Material for this task section start

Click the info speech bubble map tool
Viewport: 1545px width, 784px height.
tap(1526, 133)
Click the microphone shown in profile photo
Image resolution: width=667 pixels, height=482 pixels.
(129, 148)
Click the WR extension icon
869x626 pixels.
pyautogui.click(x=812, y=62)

Material for this task section end

[Exercise description] Would you please copy every line of the data exactly?

[Answer for the task]
Click the info speech bubble map tool
Viewport: 1545px width, 784px height.
tap(1526, 133)
Click the microphone shown in profile photo
Image resolution: width=667 pixels, height=482 pixels.
(129, 148)
Click the WR extension icon
869x626 pixels.
pyautogui.click(x=812, y=62)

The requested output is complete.